We were indeed surprised to see that only 60 miRNA transcripts were affected in Trbp-KO hearts. As indicated earlier, prior studies have suggested that Trbp functions as an obligate co-factor of Dicer to regulate miRNA biogenesis globally. Our study, on the other hand, clearly demonstrated that the effect of Trbp on miRNA expression is context-dependent. We would like to emphasize that most previous Trbp-related studies were conducted biochemically in vitro, whereas we took a mouse genetic approach to delete the Trbp gene in vivo. These apparently inconsistent observations further underscore the importance of genetic studies in vivo.

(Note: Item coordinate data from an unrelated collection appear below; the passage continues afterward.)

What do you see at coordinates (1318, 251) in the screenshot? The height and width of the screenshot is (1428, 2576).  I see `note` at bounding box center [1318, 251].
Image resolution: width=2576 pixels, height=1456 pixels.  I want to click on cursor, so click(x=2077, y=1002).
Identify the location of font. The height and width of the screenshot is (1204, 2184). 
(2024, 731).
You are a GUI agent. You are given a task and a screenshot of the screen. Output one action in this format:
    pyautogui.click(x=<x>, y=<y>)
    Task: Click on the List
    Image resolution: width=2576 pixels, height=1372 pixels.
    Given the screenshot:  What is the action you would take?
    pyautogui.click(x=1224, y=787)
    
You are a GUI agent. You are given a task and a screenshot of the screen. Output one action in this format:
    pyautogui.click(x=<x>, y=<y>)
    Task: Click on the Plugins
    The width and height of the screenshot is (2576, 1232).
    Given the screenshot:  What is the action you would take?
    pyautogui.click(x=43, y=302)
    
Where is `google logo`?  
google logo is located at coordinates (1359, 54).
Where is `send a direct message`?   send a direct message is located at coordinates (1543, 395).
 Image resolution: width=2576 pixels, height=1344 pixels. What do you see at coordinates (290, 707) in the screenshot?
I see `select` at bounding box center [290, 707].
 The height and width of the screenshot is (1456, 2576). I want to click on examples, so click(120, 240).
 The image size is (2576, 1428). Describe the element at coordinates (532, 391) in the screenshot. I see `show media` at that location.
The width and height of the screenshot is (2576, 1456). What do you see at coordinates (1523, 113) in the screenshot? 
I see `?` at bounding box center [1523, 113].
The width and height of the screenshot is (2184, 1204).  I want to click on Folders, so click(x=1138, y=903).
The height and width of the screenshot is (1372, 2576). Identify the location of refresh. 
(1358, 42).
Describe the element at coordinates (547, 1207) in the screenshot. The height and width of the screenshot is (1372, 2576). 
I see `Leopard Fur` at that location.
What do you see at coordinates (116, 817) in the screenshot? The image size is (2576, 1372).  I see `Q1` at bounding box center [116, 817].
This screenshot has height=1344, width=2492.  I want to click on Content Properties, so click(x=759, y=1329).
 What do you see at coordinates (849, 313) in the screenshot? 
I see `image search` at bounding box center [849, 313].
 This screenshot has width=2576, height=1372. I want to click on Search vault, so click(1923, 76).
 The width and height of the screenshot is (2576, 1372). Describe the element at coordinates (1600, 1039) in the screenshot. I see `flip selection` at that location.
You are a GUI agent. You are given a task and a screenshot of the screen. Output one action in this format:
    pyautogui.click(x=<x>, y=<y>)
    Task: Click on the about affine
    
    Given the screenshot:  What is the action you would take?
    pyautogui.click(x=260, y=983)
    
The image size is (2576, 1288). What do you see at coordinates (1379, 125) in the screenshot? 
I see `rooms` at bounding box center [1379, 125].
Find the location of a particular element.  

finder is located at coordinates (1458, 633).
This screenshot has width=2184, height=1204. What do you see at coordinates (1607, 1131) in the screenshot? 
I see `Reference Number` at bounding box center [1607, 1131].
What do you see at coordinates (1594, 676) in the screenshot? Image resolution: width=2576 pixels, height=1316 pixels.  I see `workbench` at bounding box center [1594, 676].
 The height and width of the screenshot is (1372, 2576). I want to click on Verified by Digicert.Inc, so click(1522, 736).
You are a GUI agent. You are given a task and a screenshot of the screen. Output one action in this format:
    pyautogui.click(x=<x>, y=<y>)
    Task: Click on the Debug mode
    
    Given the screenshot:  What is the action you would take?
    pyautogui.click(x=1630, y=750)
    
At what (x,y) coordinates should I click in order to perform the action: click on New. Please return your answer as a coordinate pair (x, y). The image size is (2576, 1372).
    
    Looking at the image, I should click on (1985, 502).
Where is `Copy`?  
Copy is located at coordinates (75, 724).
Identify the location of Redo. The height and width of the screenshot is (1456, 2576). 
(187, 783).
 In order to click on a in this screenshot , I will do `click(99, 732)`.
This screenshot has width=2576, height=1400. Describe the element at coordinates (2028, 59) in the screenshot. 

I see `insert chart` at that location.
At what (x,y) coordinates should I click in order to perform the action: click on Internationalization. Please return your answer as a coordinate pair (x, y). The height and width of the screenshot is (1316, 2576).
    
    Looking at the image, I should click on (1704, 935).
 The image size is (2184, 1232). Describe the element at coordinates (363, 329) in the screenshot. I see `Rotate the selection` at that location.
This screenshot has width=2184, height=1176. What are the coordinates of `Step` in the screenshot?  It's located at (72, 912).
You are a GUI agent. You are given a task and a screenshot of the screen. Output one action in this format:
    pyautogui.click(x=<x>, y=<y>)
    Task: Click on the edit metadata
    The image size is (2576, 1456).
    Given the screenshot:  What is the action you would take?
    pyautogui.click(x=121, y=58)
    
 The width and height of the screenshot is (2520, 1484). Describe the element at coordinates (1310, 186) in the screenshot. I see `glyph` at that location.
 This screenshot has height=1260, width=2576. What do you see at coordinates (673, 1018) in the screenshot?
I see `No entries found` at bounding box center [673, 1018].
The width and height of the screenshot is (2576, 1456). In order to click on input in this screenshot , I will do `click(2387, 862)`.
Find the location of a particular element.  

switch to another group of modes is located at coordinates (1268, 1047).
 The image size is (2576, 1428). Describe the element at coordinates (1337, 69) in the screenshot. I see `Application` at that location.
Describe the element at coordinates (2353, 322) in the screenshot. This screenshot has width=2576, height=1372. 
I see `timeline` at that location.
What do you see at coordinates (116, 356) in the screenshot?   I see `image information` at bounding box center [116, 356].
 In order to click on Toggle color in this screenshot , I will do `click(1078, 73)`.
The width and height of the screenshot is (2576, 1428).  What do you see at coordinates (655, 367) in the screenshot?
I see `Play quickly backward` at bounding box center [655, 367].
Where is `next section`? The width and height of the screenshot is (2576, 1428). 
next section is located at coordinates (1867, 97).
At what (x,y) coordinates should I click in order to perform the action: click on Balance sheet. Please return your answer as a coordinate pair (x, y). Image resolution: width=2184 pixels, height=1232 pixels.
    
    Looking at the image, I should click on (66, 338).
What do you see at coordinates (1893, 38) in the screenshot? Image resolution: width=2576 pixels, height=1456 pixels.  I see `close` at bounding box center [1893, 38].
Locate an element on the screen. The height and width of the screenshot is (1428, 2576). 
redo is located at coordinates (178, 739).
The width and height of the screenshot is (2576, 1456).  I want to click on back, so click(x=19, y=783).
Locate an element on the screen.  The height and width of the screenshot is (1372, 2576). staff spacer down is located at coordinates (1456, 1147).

What do you see as the most significant aspect of this study?
Re-expression of a single miRNA (miR-208a) or knockdown of a single mRNA target (Sox6) could fully rescue the loss of Trbp phenotype. This may make us rethink the functional mechanisms of miRNAs and their targets.
How do you envision others using this study in the future?
Although our study clearly demonstrated that the function of Trbp is mediated by miR-208a and Sox6 in the heart, it remains to be determined of how Trbp specifically regulates the biogenesis/processing of miR-208a. In other words, how is the specificity of Trbp conferred/determined?
Another important finding of our study is that the Trbp-miRNA-mediated fast- and slow-twitch myofiber gene program is correlated with cardiac function. The fast- and slow-twitch gene regulation has been extensively studied in skeletal muscle (and linked to skeletal muscle function), but not in heart. It will be important to investigate whether human cardiomyopathy patients are linked to dysregulation or mutation of the fast- and slow-twitch myofiber program.